Directions for this task
Give the entries again, word for word.

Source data
****************************************

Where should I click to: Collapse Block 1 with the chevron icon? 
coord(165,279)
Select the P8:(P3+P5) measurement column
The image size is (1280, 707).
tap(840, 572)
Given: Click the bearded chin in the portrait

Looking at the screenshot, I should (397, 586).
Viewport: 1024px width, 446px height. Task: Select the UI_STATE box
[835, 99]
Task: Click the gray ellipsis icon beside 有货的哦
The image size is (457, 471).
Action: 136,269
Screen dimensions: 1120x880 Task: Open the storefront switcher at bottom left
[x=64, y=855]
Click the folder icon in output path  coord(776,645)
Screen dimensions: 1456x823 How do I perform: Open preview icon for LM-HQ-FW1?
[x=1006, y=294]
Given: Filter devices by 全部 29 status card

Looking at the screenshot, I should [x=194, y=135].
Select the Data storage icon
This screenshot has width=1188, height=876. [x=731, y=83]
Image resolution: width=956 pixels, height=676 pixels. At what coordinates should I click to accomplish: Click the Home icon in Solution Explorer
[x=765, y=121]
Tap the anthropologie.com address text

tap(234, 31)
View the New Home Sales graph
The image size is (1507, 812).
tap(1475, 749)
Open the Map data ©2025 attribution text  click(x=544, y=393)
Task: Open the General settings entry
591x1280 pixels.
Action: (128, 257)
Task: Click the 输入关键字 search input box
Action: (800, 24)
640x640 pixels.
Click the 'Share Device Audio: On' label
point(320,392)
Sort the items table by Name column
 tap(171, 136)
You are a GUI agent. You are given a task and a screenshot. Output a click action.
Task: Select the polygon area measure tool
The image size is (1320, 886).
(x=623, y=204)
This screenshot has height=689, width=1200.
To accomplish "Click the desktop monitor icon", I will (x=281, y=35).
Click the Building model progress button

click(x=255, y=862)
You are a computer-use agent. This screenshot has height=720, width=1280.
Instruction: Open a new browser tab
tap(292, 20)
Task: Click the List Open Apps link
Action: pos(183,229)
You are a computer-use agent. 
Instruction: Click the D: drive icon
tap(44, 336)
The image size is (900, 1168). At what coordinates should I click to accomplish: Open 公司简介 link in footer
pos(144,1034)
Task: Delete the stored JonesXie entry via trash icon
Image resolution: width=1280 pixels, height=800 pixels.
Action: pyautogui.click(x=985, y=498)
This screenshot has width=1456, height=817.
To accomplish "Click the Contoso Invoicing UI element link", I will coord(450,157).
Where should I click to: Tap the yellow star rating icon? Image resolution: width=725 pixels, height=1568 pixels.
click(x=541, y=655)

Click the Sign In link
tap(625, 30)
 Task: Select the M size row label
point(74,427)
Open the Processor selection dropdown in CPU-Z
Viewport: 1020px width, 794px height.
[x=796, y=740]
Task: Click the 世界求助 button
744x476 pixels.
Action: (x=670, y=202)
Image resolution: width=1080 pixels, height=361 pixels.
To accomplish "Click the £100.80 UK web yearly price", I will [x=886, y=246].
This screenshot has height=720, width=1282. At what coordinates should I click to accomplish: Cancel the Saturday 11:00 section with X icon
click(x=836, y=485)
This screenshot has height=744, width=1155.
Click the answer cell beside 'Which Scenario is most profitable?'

****************************************

Completed exercise
Where should I click to: Collapse Block 1 with the chevron icon? 
coord(165,279)
Select the P8:(P3+P5) measurement column
The image size is (1280, 707).
tap(840, 572)
Given: Click the bearded chin in the portrait

Looking at the screenshot, I should (397, 586).
Viewport: 1024px width, 446px height. Task: Select the UI_STATE box
[835, 99]
Task: Click the gray ellipsis icon beside 有货的哦
The image size is (457, 471).
Action: 136,269
Screen dimensions: 1120x880 Task: Open the storefront switcher at bottom left
[x=64, y=855]
Click the folder icon in output path  coord(776,645)
Screen dimensions: 1456x823 How do I perform: Open preview icon for LM-HQ-FW1?
[x=1006, y=294]
Given: Filter devices by 全部 29 status card

Looking at the screenshot, I should [x=194, y=135].
Select the Data storage icon
This screenshot has width=1188, height=876. [x=731, y=83]
Image resolution: width=956 pixels, height=676 pixels. At what coordinates should I click to accomplish: Click the Home icon in Solution Explorer
[x=765, y=121]
Tap the anthropologie.com address text

tap(234, 31)
View the New Home Sales graph
The image size is (1507, 812).
tap(1475, 749)
Open the Map data ©2025 attribution text  click(x=544, y=393)
Task: Open the General settings entry
591x1280 pixels.
Action: (128, 257)
Task: Click the 输入关键字 search input box
Action: (800, 24)
640x640 pixels.
Click the 'Share Device Audio: On' label
point(320,392)
Sort the items table by Name column
 tap(171, 136)
You are a GUI agent. You are given a task and a screenshot. Output a click action.
Task: Select the polygon area measure tool
The image size is (1320, 886).
(x=623, y=204)
This screenshot has height=689, width=1200.
To accomplish "Click the desktop monitor icon", I will (x=281, y=35).
Click the Building model progress button

click(x=255, y=862)
You are a computer-use agent. This screenshot has height=720, width=1280.
Instruction: Open a new browser tab
tap(292, 20)
Task: Click the List Open Apps link
Action: pos(183,229)
You are a computer-use agent. 
Instruction: Click the D: drive icon
tap(44, 336)
The image size is (900, 1168). At what coordinates should I click to accomplish: Open 公司简介 link in footer
pos(144,1034)
Task: Delete the stored JonesXie entry via trash icon
Image resolution: width=1280 pixels, height=800 pixels.
Action: pyautogui.click(x=985, y=498)
This screenshot has width=1456, height=817.
To accomplish "Click the Contoso Invoicing UI element link", I will coord(450,157).
Where should I click to: Tap the yellow star rating icon? Image resolution: width=725 pixels, height=1568 pixels.
click(x=541, y=655)

Click the Sign In link
tap(625, 30)
 Task: Select the M size row label
point(74,427)
Open the Processor selection dropdown in CPU-Z
Viewport: 1020px width, 794px height.
[x=796, y=740]
Task: Click the 世界求助 button
744x476 pixels.
Action: (x=670, y=202)
Image resolution: width=1080 pixels, height=361 pixels.
To accomplish "Click the £100.80 UK web yearly price", I will [x=886, y=246].
This screenshot has height=720, width=1282. At what coordinates should I click to accomplish: Cancel the Saturday 11:00 section with X icon
click(x=836, y=485)
This screenshot has height=744, width=1155.
Click the answer cell beside 'Which Scenario is most profitable?'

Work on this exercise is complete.